Нам кажется, что в отношении к Гончарову, более чем в отношении ко всякому другому автору, критика обязана изложить общие результаты, выводимые из его произведения. Есть авторы, которые сами на себя берут этот труд, объясняясь с читателем относительно цели и смысла своих произведений. Иные и не высказывают категорических своих намерений, но так ведут весь рассказ, что он оказывается ясным и правильным олицетворением их мысли. У таких авторов каждая страница бьет на то, чтобы вразумить читателя, и много нужно недогадливости, чтобы не понять их… Зато плодом чтения их бывает более или менее полное (смотря по степени таланта автора) согласие с идеею, положенною в основание произведения. Остальное все улетучивается через два часа по прочтении книги. У Гончарова совсем не то. Он вам не дает и, по-видимому, не хочет дать никаких выводов. Жизнь, им изображаемая, служит для него не средством к отвлеченной философии, а прямою целью сама по себе. Ему нет дела до читателя и до выводов, какие вы сделаете из романа: это уж ваше дело. Ошибетесь – пеняйте на свою близорукость, а никак не на автора. Он представляет вам живое изображение и ручается только за его сходство с действительностью, а там уж ваше дело определить степень достоинства изображенных предметов; он к этому совершенно равнодушен. У него нет и той горячности чувства, которая иным талантам придает наибольшую силу и прелесть. <…> Талант его неподатлив на впечатления.

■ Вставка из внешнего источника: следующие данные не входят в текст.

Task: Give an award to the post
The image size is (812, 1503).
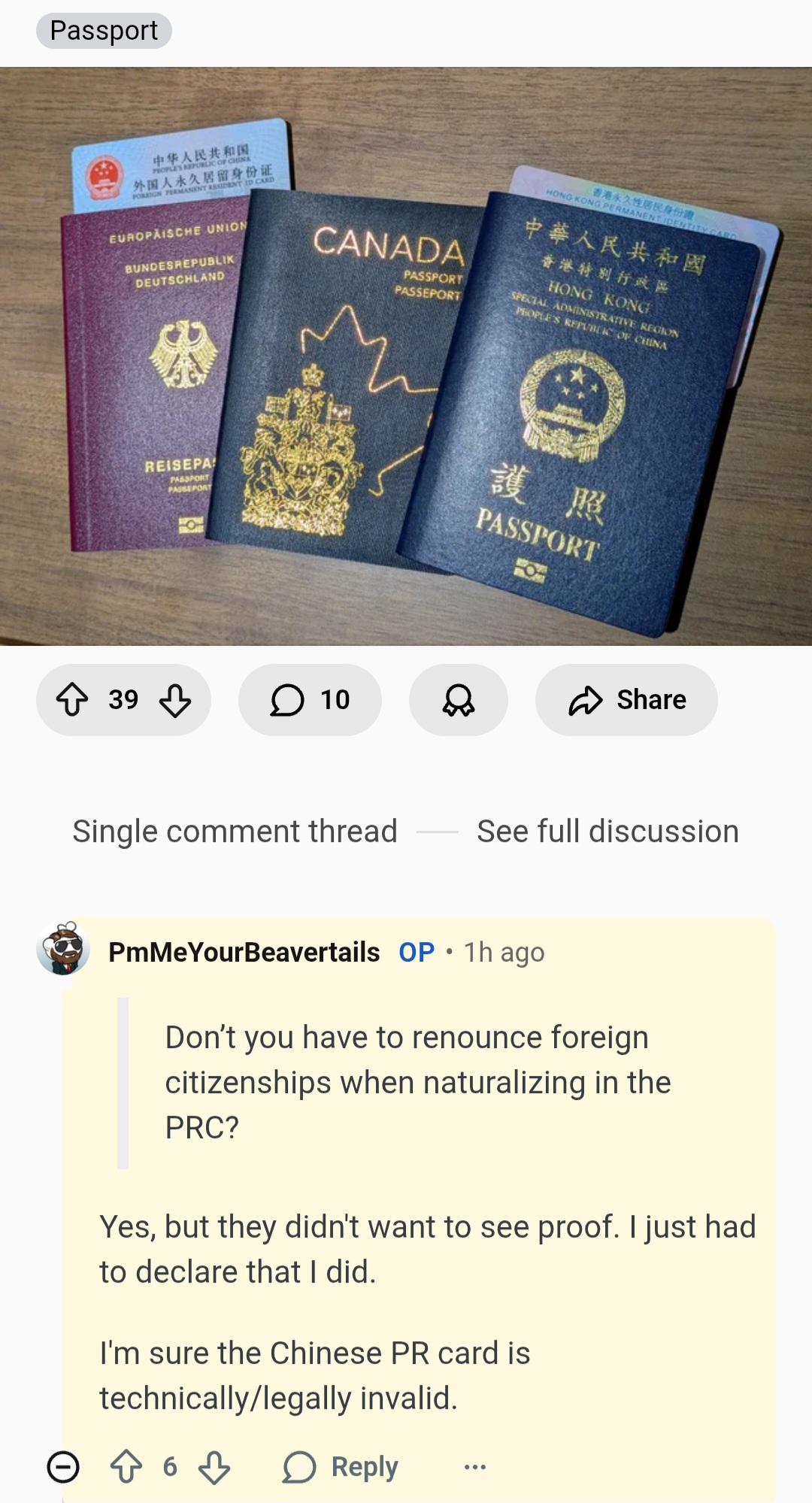Action: coord(459,700)
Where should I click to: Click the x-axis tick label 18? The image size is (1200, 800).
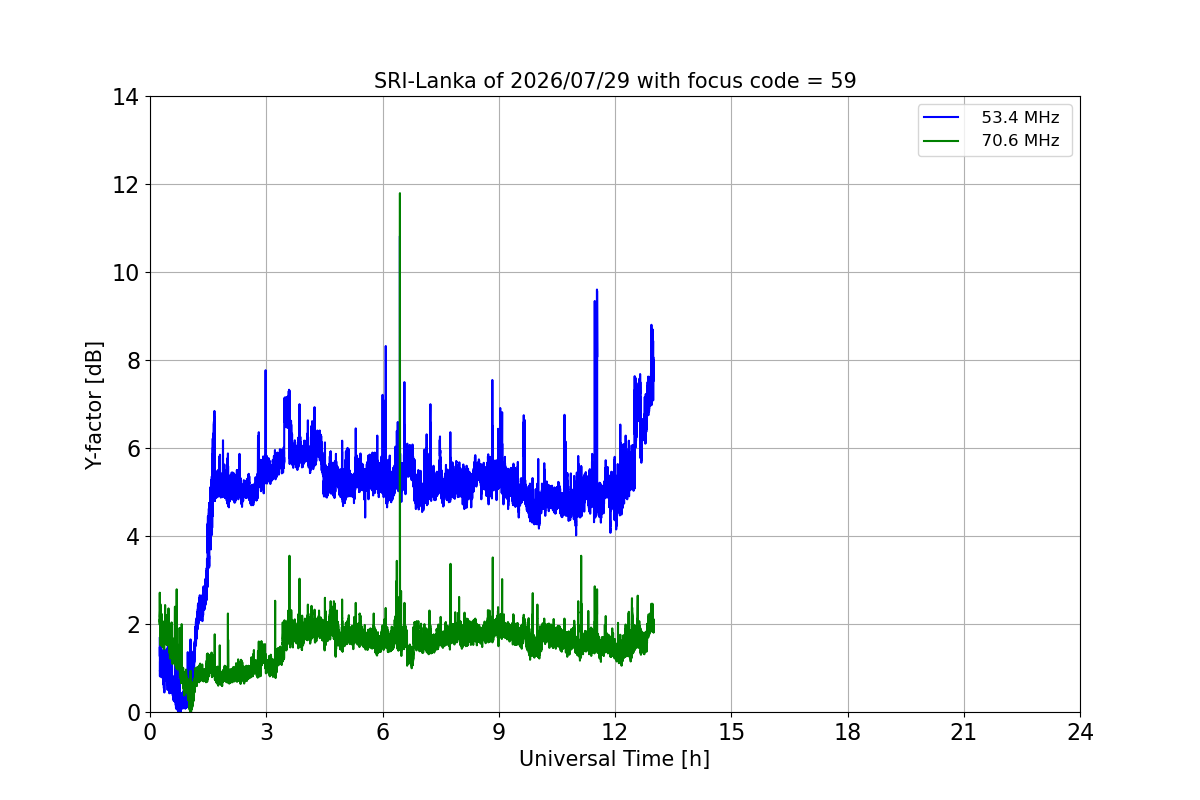tap(848, 732)
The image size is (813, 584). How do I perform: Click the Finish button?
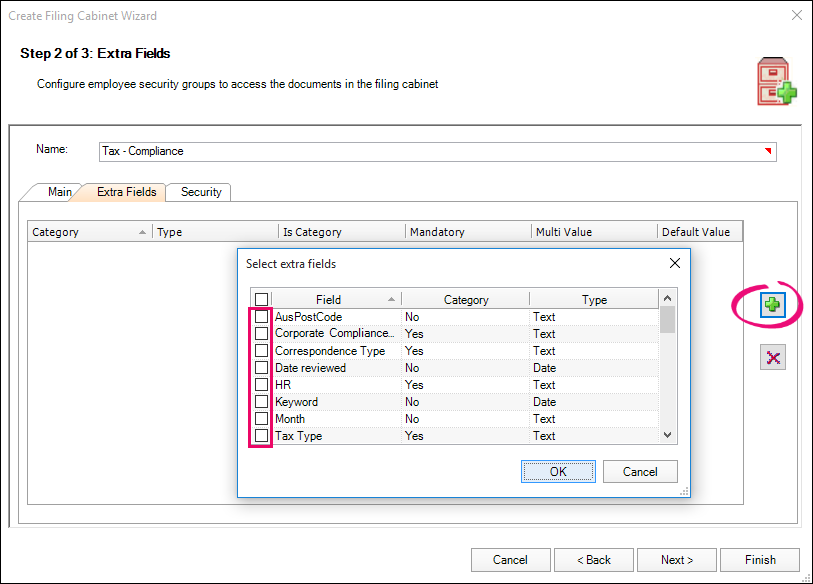click(x=760, y=560)
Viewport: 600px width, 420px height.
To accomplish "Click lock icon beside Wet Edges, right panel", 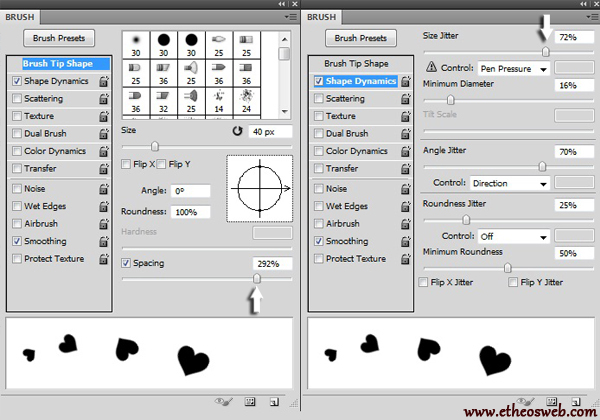I will tap(406, 206).
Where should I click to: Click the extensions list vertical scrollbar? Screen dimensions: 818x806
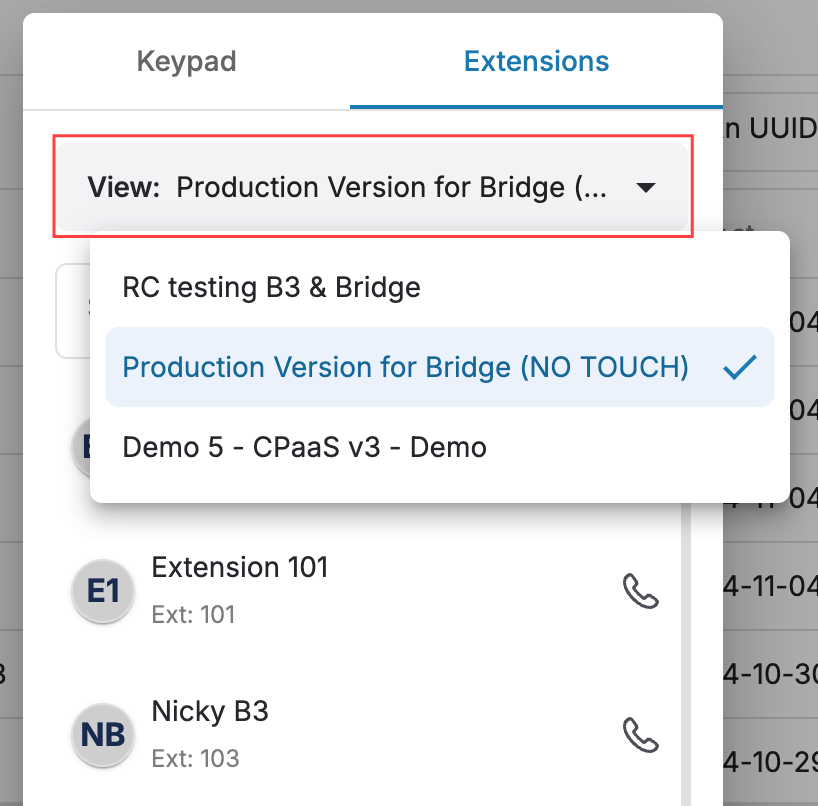685,652
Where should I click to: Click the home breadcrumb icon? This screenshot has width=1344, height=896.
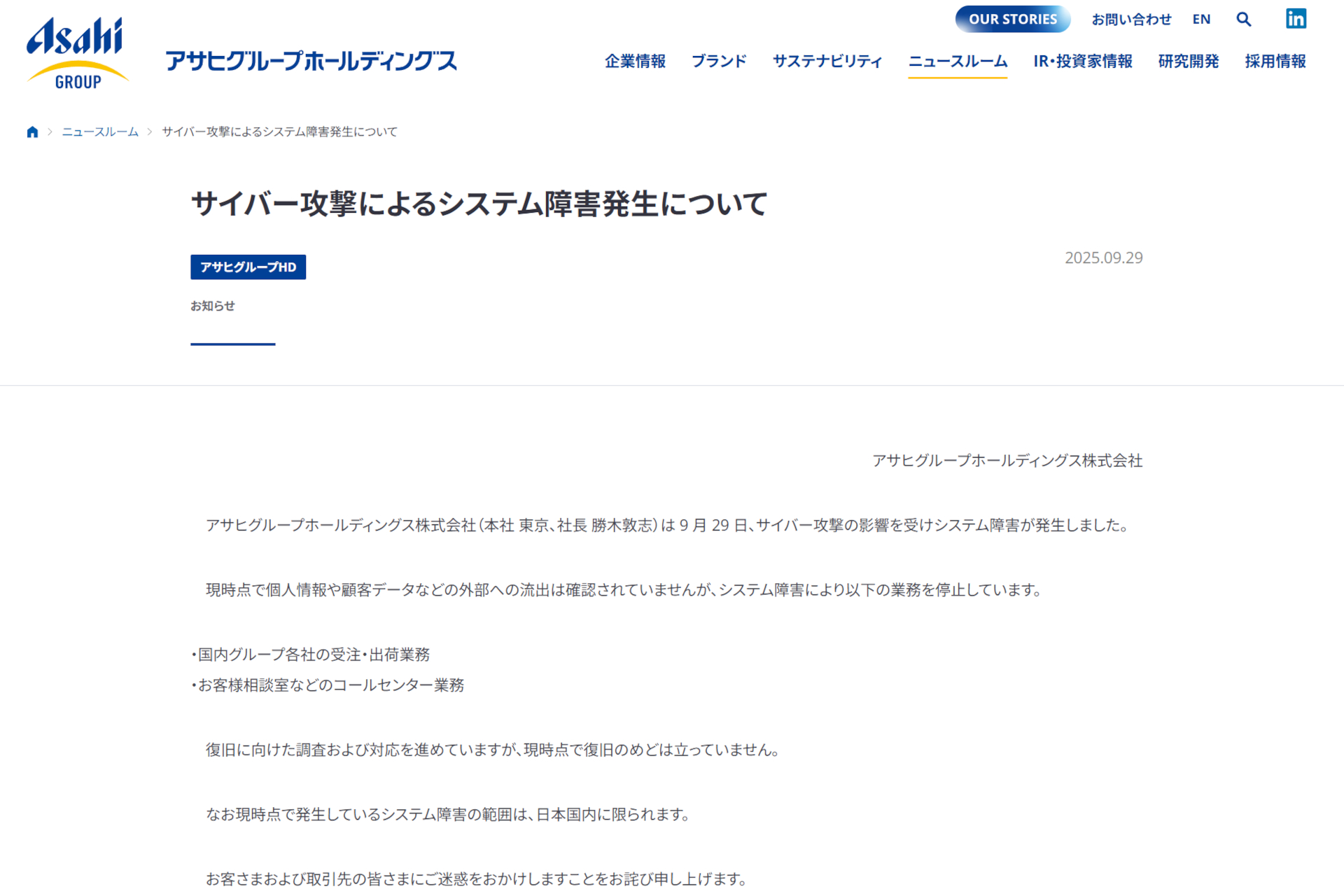pyautogui.click(x=32, y=132)
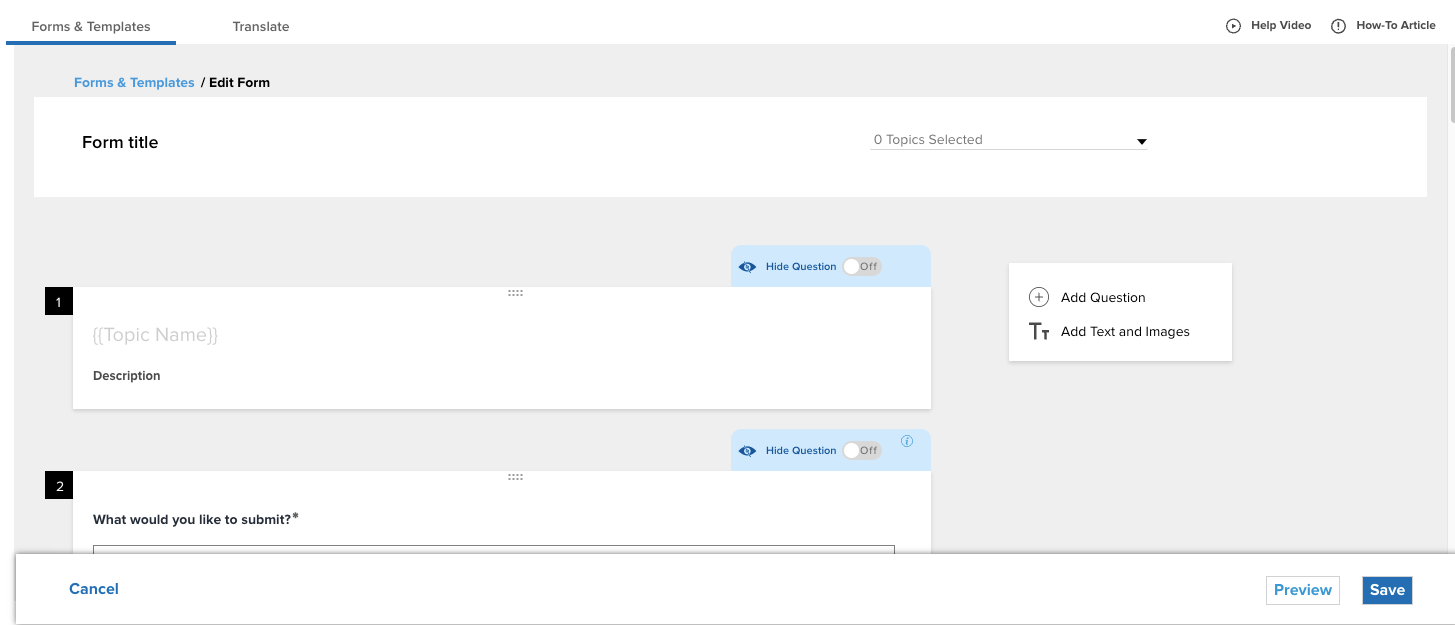The image size is (1455, 625).
Task: Toggle Hide Question switch for question 1
Action: pos(861,267)
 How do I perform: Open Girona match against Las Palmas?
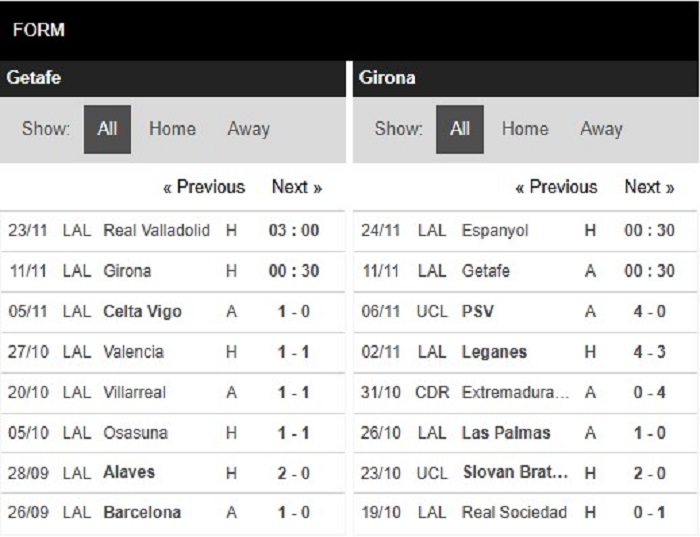(525, 433)
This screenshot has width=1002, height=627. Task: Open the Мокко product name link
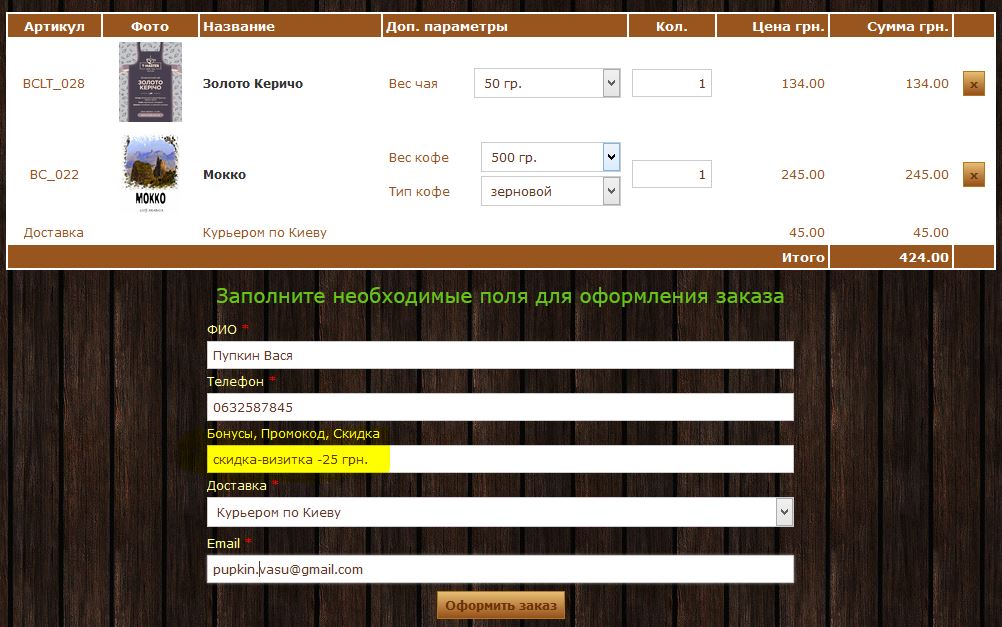coord(224,175)
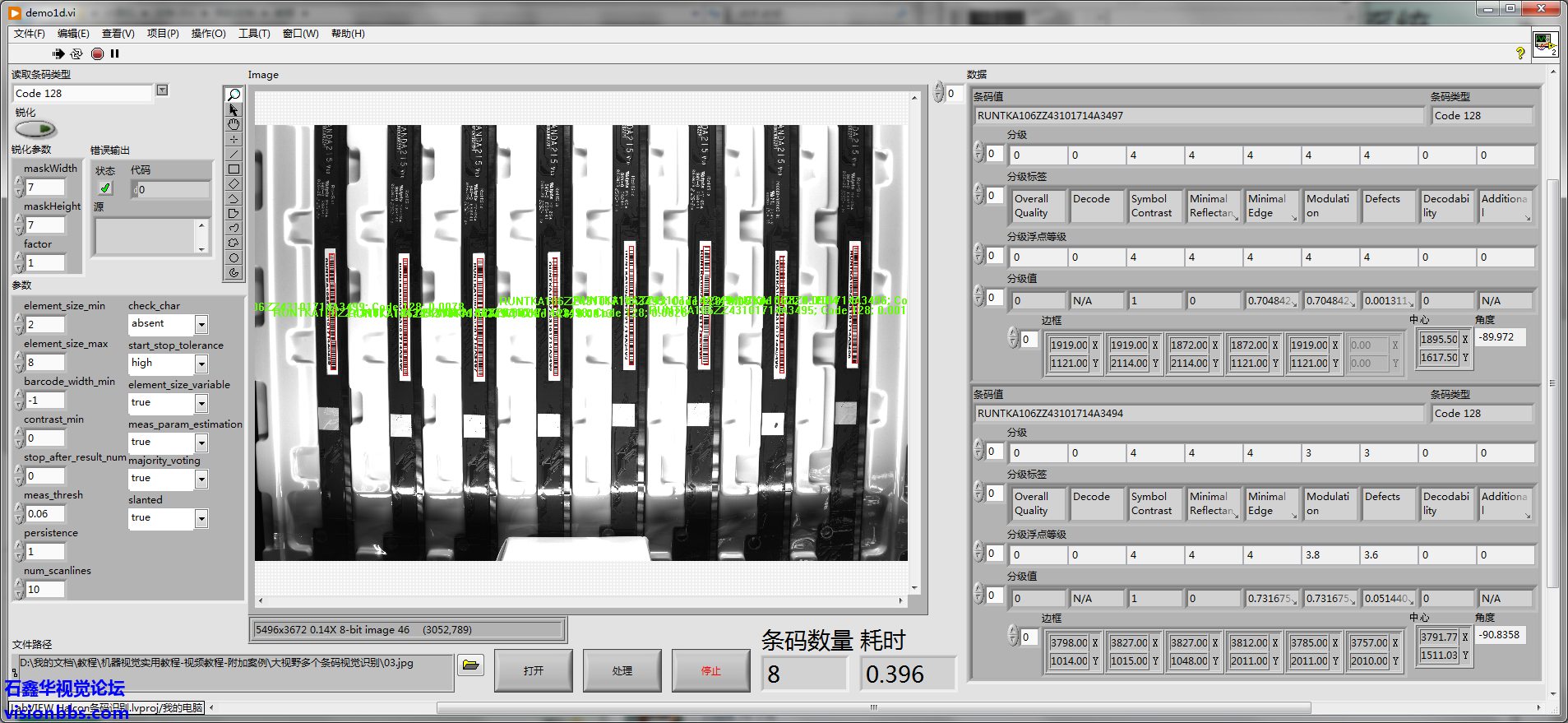Click the 状态 error status indicator

pyautogui.click(x=105, y=188)
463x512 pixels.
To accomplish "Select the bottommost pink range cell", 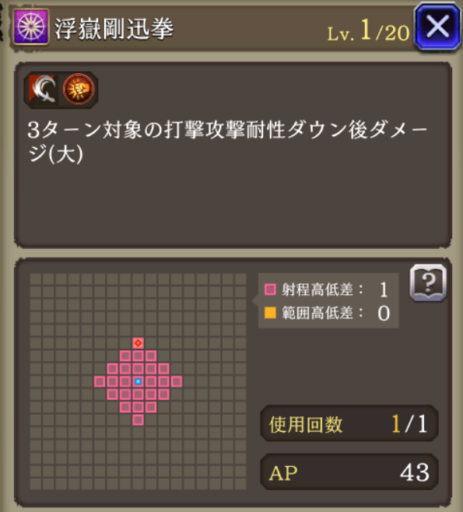I will [x=138, y=420].
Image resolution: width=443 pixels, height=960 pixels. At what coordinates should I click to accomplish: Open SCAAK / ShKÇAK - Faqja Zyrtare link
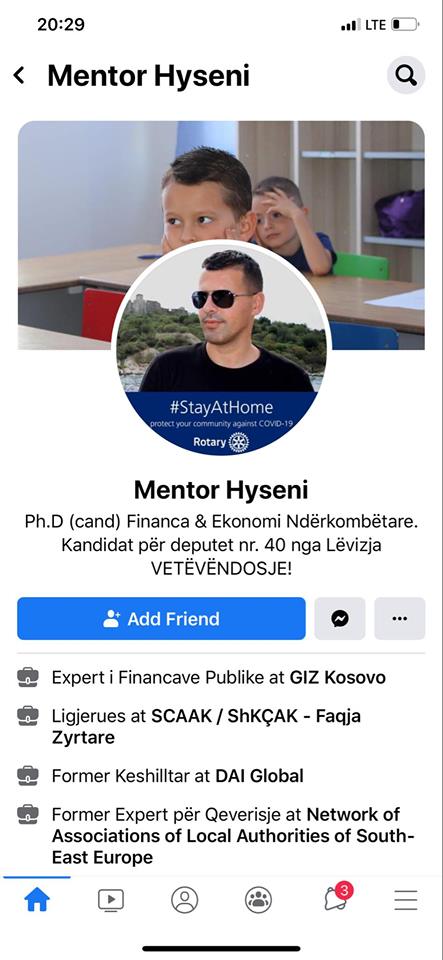point(206,726)
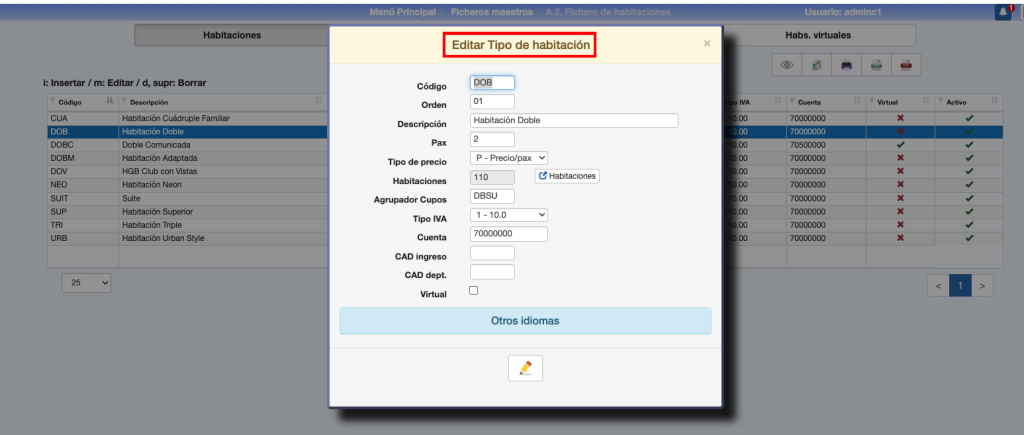
Task: Click the Cuenta input field
Action: coord(509,234)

Он не запоет лирической песни при взгляде на розу и соловья; он будет поражен ими, остановится, будет долго всматриваться и вслушиваться, задумается… Какой процесс в это время произойдет в душе его, этого нам не понять хорошенько… Но вот он начинает чертить что-то… Вы холодно всматриваетесь в неясные еще черты… Вот они делаются яснее, яснее, прекраснее… и вдруг, неизвестно каким чудом, из этих черт восстают перед вами и роза, и соловей, со всей своей прелестью и обаяньем. Вам рисуется не только их образ, вам чуется аромат розы, слышатся соловьиные звуки… Пойте лирическую песнь, если роза и соловей могут возбуждать ваши чувства; художник начертил их и, довольный своим делом, отходит в сторону; более он ничего не прибавит… «И напрасно было бы прибавлять, – думает он, – если сам образ не говорит вашей душе, то что могут вам сказать слова?..»

В этом уменье охватить полный образ предмета, отчеканить, изваять его – заключается сильнейшая сторона таланта Гончарова. И ею он превосходит всех современных русских писателей. Из нее легко объясняются все остальные свойства его таланта. У него есть изумительная способность – во всякий данный момент остановить летучее явление жизни, во всей его полноте и свежести, и держать его перед собою до тех пор, пока оно не сделается полной принадлежностью художника. <…> У него есть другое свойство: спокойствие и полнота поэтического миросозерцания. Он ничем не увлекается исключительно или увлекается всем одинаково. Он не поражается одной стороною предмета, одним моментом события, а вертит предмет со всех сторон, выжидает совершения всех моментов явления и тогда уже приступает к их художественной переработке. Следствием этого является, конечно, в художнике более спокойное и беспристрастное отношение к изображаемым предметам, большая отчетливость в очертании даже мелочных подробностей и ровная доля внимания ко всем частностям рассказа.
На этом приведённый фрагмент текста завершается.